Following the Money in Ghana: From the Grassroots to the Hallways of the IMF
Date: December 2017
Authors: Abdulkarim Mohammed
Publication type: Accountability Note
Published by: Accountability Research Center
Between 2011 and 2014, Ghana went from boasting the world’s fastest growing economy to requiring a bailout from the International Monetary Fund (IMF). While a global downturn in commodity prices precipitated the fall, a lack of accountability in how public finances have been managed has been at the heart of the problem. Fiscal indiscipline, fueled by a lack of oversight and rampant corruption, left the government unable to mount an effective response during lean economic times. Oxfam and its civil society partners in Ghana were worried that everyday Ghanaians would be left shouldering the burden of the economic crisis. Moreover, Ghanaians worried that their concerns and aspirations would not be represented in the high-level negotiations on the bailout between the Government of Ghana and the IMF. To address these concerns Oxfam and its partners coordinated a multi-level advocacy campaign. The campaign drew together a diverse coalition of civil society—from community activists to globally influential think tanks—able to represent and articulate local level concerns and project a united voice at the national and global levels.

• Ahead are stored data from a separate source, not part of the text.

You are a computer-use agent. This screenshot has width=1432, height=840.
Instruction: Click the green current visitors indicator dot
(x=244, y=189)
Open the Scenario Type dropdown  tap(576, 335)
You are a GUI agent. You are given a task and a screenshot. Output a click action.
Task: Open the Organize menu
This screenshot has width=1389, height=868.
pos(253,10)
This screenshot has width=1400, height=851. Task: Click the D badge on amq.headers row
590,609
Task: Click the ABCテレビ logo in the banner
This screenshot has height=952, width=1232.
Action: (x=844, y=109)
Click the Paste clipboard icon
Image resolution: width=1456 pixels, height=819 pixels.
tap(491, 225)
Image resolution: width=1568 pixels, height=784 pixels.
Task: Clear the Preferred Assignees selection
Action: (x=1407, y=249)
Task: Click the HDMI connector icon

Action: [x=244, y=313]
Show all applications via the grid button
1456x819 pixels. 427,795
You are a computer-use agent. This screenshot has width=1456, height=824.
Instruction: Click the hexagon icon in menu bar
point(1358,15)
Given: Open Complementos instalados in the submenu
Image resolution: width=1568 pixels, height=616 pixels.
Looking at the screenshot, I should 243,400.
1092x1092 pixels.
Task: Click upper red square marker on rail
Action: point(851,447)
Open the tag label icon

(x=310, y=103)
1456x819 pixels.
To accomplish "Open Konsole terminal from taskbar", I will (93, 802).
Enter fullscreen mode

This novel approach proved highly successful in driving important changes in policy and practice that have enhanced accountability, fiscal responsibility, and citizens’ participation. The campaign not only contributed to improving the laws governing how public finances are managed in Ghana, but also helped to increase pro-poor spending and protect crucial social services.
- Establish accessible communication and sustained dialogue within a diverse coalition.
- Use global institutions as strategic levers for top-down accountability.
- Invest in citizens’ engagement in policies and implementation over the longer-term.